In order to design an optimal control strategy for the heating, ventilation and air conditioning (HVAC) a good model of the building climate parameters in needed. The focus on such a model should not lie on the physical representation of the buildings thermodynamical properties but on the prediction capabilities of the model. Predicting the evolution of the CO\(_{2}\) concentration is the biggest challenge in this modeling problem. A second application of CO\(_{2}\) models is to combine measurements with model predictions to improve the accuracy of the CO\(_{2}\) sensors or even to replace short sequences of missing data and thereby make the measurement system more robust.
Some attempts have been made to model CO\(_{2}\) in order to design an optimal control strategy. For example in [3] an estimation of the human activity is used to predict the values of CO\(_{2}\) over time.
Currently in the third floor of the Holst Center building in Eindhoven (The Netherlands), several sensors nodes measuring temperature, relative humidity and CO\(_{2}\) monitor the ambient conditions and make sure that the personnel is not subjected to adverse conditions that can affect their well-being and productivity. However it is not uncommon to find a CO\(_{2}\) sensor that is down due to technical problems.
In this work we propose to use the Least-Squares Support Vector Machines (LS-SVMs) framework to construct nonlinear models that can be used to estimate the CO\(_{2}\) levels when a sensor is down. These models exploit the correlations between CO\(_{2}\) and other variables such as temperature, relative humidity and calendar information of occupancy. Spatial correlations between nearby nodes are also exploited to improve the quality of the CO\(_{2}\) estimates.
This article is organized as follows. Section presents a brief description of the sensor network in the Holst Center building as well as the characteristics of the sensor nodes. In Section, the non-linear modelling approach used in this work is described. Section shows the results of evaluating different model structures under different CO\(_{2}\) estimation scenarios. In Section some concluding remarks are given.
Sensor Network
IMEC-Holst center is currently rolling out a Wireless Sensor Network (WSN) within the IoT framework, capable of measuring air-quality of the environment and communicating this information to a consumer accessible cloud. Each node in the network is a heterogeneous platform containing a variety of sensors for air pollutants (such as CO\(_2\), NO2, PM) and environment monitoring (such as temperature, humidity, sound). The sensor nodes are in-house designed boards at IMEC-NL, which also incorporates the TI SimpleLink Sensor tag CC2650. The board router is a Raspbery Pi, whose primary job is to collect data from the sensor nodes in the network. The Figure 1 does not depict this node, since the board router is not equipped with sensors.

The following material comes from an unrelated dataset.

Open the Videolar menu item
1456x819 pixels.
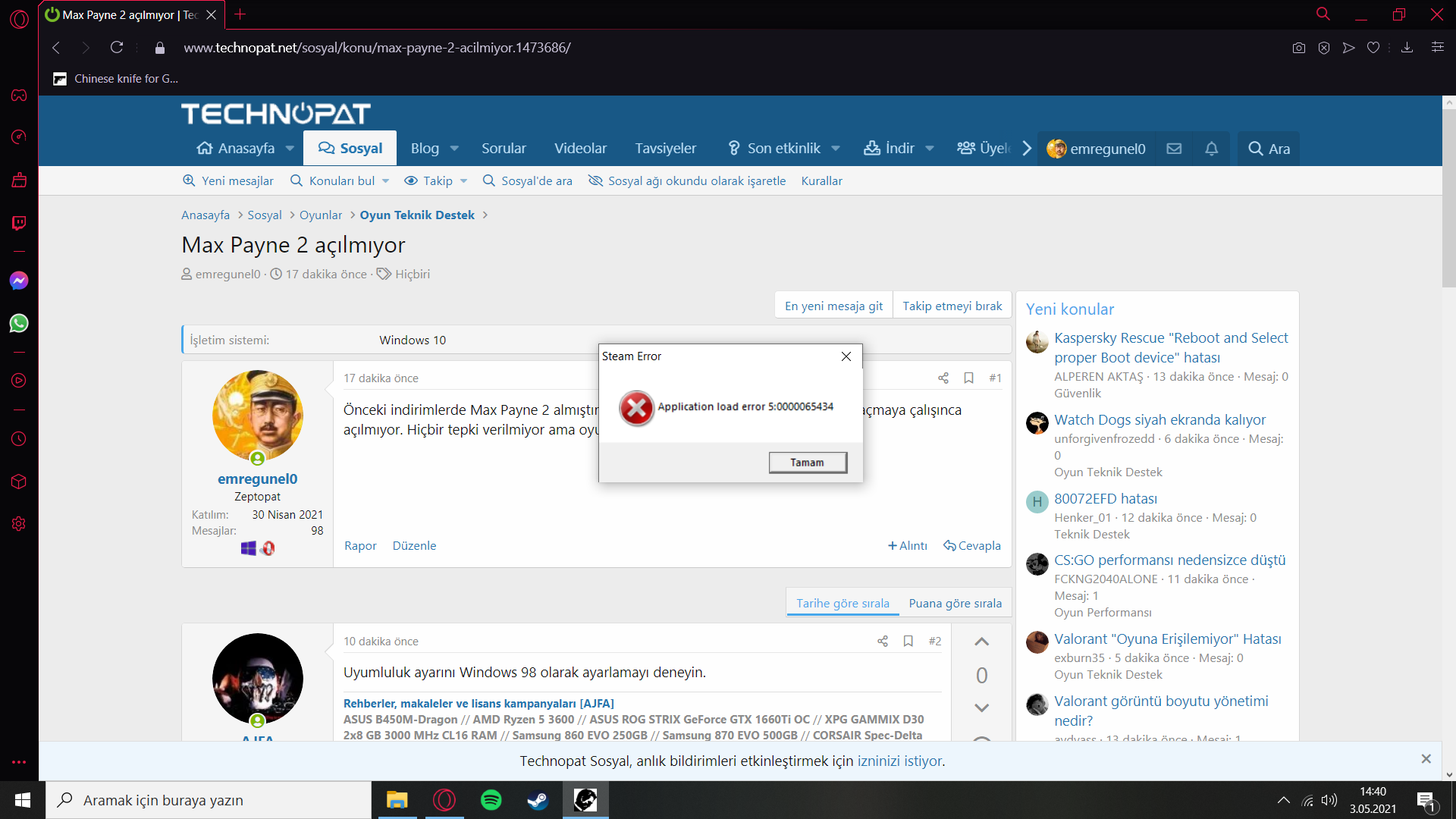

The IMEC-Holst center platform is designed to be customizable, wherein the number of nodes can be extended and in a given node, desired air quality sensors can be chosen prior to deployment. Such a network offers spatio-temporal information on the air-quality of the environment, which must be processed efficiently for desired feature extraction. In such networks, one of the key challenges is to estimate CO\(_{2}\) levels when the sensor data is untrustworthy.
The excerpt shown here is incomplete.